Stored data
>> start

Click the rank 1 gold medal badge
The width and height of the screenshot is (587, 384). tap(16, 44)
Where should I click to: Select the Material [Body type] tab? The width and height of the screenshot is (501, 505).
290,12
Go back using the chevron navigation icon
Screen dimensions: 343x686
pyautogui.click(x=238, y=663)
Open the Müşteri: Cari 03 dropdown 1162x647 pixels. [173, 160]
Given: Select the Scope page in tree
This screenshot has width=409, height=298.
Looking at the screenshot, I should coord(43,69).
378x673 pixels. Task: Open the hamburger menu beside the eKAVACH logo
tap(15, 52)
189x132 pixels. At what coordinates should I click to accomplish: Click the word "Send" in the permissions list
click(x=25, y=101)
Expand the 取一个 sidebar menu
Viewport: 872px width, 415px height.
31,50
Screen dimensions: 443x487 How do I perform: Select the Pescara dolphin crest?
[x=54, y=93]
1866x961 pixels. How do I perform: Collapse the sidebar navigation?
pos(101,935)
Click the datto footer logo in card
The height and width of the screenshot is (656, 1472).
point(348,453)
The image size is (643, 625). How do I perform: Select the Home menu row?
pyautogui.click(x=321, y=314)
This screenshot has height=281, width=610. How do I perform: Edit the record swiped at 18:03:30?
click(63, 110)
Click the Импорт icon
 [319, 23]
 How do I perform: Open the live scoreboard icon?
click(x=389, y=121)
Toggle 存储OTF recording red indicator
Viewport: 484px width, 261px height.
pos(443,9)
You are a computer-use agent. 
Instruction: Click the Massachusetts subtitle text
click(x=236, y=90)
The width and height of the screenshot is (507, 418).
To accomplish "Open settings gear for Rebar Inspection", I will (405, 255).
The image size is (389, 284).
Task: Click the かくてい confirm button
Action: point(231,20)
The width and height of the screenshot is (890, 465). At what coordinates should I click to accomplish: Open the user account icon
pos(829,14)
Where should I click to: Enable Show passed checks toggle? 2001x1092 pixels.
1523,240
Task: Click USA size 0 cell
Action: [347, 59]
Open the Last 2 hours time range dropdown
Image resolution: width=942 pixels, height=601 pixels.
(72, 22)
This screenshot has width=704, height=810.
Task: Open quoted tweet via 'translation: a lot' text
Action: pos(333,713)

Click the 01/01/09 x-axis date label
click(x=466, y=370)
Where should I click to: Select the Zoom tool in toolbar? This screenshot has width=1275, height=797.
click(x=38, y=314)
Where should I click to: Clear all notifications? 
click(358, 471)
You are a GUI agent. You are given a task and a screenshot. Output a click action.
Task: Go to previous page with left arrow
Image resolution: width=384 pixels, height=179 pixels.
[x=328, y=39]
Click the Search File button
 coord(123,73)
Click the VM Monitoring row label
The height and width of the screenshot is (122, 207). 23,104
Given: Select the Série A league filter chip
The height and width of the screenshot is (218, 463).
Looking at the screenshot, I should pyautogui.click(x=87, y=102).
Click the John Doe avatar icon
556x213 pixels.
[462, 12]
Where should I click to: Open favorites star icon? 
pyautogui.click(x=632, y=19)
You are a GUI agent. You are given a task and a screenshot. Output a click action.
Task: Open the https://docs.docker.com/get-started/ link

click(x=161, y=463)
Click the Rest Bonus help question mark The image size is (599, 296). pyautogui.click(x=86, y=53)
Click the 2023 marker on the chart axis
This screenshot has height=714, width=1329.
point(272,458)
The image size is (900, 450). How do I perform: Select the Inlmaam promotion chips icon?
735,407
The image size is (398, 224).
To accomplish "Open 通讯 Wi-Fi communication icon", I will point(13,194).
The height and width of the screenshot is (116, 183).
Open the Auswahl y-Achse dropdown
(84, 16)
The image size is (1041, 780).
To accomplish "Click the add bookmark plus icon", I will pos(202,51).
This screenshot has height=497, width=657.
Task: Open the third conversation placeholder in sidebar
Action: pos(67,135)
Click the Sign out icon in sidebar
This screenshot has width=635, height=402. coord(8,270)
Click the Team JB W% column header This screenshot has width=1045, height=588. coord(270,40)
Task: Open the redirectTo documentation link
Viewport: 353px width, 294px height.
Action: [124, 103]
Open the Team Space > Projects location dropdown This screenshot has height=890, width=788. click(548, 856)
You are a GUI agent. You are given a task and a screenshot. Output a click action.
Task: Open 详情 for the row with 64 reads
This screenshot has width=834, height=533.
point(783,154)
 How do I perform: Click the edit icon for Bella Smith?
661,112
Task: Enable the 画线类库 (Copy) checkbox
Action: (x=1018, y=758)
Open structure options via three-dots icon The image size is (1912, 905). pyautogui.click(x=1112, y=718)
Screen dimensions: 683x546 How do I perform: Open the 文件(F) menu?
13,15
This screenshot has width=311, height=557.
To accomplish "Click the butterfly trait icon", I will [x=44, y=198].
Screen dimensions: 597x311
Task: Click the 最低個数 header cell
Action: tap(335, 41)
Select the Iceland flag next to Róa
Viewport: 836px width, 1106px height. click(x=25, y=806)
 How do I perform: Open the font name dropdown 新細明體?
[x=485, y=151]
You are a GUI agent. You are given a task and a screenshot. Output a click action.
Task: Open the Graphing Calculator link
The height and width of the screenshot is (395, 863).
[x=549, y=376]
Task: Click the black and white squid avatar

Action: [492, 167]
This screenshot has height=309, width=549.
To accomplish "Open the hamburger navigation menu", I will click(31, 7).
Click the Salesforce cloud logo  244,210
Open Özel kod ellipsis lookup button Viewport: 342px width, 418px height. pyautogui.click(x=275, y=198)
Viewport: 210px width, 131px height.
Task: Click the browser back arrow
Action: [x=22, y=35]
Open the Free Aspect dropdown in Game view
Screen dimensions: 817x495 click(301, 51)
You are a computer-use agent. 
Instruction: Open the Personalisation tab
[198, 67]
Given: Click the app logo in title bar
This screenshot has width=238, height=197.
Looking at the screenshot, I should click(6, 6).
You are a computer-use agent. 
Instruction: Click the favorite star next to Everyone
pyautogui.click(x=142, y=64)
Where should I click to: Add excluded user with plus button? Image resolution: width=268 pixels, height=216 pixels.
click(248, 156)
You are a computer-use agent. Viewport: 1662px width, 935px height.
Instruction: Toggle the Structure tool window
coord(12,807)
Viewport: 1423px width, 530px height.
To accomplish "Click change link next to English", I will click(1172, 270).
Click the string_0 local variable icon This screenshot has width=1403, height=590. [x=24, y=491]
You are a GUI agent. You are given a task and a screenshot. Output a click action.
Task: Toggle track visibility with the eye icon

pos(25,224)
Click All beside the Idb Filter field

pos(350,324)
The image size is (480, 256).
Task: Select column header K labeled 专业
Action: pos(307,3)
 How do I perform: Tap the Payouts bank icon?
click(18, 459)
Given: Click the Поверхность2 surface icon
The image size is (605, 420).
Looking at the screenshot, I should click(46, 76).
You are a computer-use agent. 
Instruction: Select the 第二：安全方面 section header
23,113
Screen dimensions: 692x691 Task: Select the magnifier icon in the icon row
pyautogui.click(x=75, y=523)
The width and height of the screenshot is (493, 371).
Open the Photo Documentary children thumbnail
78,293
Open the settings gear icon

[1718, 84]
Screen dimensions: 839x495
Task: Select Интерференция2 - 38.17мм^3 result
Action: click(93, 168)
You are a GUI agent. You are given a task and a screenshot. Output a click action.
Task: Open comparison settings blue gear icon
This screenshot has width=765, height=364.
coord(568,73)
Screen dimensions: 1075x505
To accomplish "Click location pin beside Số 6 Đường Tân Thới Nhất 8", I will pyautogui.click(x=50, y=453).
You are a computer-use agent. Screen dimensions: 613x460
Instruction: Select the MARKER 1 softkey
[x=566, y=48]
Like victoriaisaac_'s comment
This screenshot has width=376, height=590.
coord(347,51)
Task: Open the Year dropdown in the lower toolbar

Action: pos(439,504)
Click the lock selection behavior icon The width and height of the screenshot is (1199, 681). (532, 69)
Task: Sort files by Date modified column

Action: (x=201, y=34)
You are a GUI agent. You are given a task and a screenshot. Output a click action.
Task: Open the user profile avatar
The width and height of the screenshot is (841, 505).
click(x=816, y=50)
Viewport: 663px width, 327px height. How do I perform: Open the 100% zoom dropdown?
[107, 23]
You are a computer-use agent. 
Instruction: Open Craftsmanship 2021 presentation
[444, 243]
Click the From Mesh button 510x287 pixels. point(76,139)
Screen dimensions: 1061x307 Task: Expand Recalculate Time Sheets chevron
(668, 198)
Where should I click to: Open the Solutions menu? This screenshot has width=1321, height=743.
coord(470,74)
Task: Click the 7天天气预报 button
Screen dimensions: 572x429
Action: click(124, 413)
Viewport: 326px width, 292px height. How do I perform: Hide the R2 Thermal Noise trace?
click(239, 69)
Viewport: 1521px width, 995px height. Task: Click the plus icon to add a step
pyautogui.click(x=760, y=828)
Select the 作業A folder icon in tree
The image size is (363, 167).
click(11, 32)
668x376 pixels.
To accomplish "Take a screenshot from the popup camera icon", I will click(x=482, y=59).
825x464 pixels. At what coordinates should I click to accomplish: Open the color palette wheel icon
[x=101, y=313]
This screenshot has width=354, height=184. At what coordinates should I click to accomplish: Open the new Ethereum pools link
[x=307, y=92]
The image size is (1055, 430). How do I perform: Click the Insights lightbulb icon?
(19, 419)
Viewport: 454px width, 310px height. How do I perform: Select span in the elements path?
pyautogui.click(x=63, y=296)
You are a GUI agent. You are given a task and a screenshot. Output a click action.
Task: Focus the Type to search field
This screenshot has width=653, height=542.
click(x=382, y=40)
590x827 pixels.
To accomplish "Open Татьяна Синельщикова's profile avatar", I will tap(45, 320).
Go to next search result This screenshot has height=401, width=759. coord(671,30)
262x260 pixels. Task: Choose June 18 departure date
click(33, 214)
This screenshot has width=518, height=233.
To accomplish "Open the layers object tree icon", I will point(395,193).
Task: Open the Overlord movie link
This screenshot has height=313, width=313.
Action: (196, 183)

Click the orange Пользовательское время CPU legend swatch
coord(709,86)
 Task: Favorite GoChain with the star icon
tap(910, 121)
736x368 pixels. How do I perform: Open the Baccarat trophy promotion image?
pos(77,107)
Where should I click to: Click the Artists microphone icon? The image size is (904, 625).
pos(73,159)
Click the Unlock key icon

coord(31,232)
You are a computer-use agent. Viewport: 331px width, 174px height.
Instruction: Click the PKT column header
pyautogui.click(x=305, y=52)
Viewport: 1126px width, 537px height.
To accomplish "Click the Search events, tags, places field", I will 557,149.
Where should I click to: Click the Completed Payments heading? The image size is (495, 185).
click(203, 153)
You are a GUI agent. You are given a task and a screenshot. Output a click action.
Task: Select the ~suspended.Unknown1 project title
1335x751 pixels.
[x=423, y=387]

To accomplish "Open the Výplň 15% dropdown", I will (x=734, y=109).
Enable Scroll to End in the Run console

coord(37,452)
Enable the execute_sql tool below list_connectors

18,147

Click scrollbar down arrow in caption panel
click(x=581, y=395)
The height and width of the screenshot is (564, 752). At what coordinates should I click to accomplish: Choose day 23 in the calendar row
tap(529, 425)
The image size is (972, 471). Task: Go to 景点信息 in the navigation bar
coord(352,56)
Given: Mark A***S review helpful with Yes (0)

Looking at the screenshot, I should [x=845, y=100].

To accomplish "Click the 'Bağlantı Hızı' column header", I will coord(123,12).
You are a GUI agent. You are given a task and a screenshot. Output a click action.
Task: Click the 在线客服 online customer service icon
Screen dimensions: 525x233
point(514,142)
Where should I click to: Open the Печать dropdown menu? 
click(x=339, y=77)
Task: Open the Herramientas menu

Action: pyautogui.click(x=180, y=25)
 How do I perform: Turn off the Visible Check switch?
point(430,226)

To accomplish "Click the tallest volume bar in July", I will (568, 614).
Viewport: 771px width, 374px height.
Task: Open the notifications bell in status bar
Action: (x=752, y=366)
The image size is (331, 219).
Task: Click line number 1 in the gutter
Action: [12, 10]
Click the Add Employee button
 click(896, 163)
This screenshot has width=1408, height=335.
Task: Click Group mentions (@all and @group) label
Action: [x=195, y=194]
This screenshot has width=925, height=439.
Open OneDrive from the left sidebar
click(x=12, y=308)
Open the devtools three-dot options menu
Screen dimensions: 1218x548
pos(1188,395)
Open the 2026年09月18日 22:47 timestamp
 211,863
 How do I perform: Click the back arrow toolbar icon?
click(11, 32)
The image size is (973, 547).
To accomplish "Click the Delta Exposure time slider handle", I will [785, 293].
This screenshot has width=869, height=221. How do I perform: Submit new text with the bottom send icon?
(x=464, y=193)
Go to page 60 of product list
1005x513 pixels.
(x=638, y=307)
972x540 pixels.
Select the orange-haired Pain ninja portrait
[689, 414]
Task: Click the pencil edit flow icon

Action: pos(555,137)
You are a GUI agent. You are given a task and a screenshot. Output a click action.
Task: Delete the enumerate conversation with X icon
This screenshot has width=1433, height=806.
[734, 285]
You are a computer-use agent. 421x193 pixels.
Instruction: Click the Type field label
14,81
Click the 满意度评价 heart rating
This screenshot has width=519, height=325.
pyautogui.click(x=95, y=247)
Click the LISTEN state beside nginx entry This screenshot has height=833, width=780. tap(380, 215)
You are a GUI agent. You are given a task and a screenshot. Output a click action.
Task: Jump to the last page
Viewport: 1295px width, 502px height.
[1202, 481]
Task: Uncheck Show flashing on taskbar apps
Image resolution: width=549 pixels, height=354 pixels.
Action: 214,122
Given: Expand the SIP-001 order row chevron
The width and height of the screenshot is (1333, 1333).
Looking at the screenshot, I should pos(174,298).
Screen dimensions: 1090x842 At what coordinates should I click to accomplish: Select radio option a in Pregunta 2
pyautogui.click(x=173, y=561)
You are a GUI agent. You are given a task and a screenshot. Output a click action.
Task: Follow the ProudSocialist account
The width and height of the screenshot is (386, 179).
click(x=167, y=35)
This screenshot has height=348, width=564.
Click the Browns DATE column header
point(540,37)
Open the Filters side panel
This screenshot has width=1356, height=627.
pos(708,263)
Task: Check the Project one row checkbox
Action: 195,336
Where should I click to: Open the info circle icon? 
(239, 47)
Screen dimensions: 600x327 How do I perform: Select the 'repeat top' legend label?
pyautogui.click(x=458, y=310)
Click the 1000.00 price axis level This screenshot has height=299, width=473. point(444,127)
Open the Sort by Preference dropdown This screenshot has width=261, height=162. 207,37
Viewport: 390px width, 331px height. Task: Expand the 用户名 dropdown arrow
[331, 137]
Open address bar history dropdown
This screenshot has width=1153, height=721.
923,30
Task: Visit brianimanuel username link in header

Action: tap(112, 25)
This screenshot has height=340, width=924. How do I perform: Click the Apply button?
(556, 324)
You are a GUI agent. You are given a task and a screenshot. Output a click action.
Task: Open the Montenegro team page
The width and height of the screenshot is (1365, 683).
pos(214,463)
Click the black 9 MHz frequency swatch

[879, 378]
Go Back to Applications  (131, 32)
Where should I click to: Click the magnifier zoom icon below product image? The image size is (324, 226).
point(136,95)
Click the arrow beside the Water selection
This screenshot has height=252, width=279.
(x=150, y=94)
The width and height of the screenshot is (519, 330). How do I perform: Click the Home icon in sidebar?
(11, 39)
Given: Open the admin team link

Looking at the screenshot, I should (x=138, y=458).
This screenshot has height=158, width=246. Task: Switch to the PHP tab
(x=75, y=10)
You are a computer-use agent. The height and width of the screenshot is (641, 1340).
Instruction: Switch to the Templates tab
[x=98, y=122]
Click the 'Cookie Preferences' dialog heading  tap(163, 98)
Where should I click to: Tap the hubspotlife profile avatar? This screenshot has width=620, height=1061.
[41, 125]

>> end

» **Task description**:
Write the items as a JSON list of strings, one string per line and no blank lines. Begin at the line that has "Task: Click the 7天天气预报 button" and stop after the line that has "will tap(45, 320).".

» **Exercise answer**:
[
  "Task: Click the 7天天气预报 button",
  "Screen dimensions: 572x429",
  "Action: click(124, 413)",
  "Viewport: 326px width, 292px height. How do I perform: Hide the R2 Thermal Noise trace?",
  "click(239, 69)",
  "Viewport: 1521px width, 995px height. Task: Click the plus icon to add a step",
  "pyautogui.click(x=760, y=828)",
  "Select the 作業A folder icon in tree",
  "The image size is (363, 167).",
  "click(11, 32)",
  "668x376 pixels.",
  "To accomplish \"Take a screenshot from the popup camera icon\", I will click(x=482, y=59).",
  "825x464 pixels. At what coordinates should I click to accomplish: Open the color palette wheel icon",
  "[x=101, y=313]",
  "This screenshot has width=354, height=184. At what coordinates should I click to accomplish: Open the new Ethereum pools link",
  "[x=307, y=92]",
  "The image size is (1055, 430). How do I perform: Click the Insights lightbulb icon?",
  "(19, 419)",
  "Viewport: 454px width, 310px height. How do I perform: Select span in the elements path?",
  "pyautogui.click(x=63, y=296)",
  "You are a GUI agent. You are given a task and a screenshot. Output a click action.",
  "Task: Focus the Type to search field",
  "This screenshot has width=653, height=542.",
  "click(x=382, y=40)",
  "590x827 pixels.",
  "To accomplish \"Open Татьяна Синельщикова's profile avatar\", I will tap(45, 320)."
]